**Data listing:**
----------------------------------------
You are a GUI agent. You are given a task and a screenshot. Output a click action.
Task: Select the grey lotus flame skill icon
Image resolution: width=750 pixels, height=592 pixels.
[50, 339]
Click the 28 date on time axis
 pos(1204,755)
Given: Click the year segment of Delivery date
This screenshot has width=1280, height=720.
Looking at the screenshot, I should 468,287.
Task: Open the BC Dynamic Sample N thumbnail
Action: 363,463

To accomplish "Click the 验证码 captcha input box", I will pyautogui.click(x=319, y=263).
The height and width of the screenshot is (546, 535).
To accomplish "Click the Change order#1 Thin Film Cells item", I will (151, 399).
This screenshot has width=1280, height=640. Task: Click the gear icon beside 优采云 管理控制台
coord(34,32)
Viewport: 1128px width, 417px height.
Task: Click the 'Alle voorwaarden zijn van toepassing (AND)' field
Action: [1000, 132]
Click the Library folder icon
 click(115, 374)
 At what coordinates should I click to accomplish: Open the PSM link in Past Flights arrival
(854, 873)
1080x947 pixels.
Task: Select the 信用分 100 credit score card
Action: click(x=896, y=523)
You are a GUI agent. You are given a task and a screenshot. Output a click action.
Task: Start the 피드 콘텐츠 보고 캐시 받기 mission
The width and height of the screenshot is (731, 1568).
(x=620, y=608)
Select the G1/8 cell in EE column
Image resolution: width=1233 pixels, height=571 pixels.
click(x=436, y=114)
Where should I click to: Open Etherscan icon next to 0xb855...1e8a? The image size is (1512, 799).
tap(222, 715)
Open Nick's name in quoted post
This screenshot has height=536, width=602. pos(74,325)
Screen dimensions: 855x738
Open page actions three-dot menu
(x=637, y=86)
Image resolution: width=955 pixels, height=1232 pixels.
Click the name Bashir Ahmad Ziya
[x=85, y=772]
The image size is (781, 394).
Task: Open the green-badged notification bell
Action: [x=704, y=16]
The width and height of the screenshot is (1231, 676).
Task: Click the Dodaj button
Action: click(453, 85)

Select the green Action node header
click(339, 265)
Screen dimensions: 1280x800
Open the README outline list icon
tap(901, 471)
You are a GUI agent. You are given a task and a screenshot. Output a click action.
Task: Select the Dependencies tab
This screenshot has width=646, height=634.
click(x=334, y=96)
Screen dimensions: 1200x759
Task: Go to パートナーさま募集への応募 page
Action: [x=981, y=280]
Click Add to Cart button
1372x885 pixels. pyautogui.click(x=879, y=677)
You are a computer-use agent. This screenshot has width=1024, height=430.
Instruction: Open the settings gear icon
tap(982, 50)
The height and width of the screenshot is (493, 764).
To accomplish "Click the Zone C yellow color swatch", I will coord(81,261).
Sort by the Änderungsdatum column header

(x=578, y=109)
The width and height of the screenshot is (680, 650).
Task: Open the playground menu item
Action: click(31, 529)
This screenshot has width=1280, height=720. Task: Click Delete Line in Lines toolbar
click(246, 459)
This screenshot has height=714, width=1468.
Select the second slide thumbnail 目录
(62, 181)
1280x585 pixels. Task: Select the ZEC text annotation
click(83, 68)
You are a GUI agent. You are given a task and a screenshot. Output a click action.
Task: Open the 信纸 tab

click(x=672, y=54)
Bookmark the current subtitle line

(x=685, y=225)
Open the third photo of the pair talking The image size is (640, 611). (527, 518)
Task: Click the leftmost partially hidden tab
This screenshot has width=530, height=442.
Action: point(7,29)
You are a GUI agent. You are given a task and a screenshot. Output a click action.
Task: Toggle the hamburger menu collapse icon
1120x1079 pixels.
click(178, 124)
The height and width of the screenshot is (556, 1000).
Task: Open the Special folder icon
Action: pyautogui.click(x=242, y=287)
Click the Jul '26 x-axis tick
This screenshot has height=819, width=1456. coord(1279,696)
----------------------------------------
**Required action:** Check each line of the listing above. Copy the ones with the word "will".

**Reply to the task:**
To accomplish "Click the 验证码 captcha input box", I will pyautogui.click(x=319, y=263).
To accomplish "Click the Change order#1 Thin Film Cells item", I will (151, 399).
To accomplish "Click the Zone C yellow color swatch", I will coord(81,261).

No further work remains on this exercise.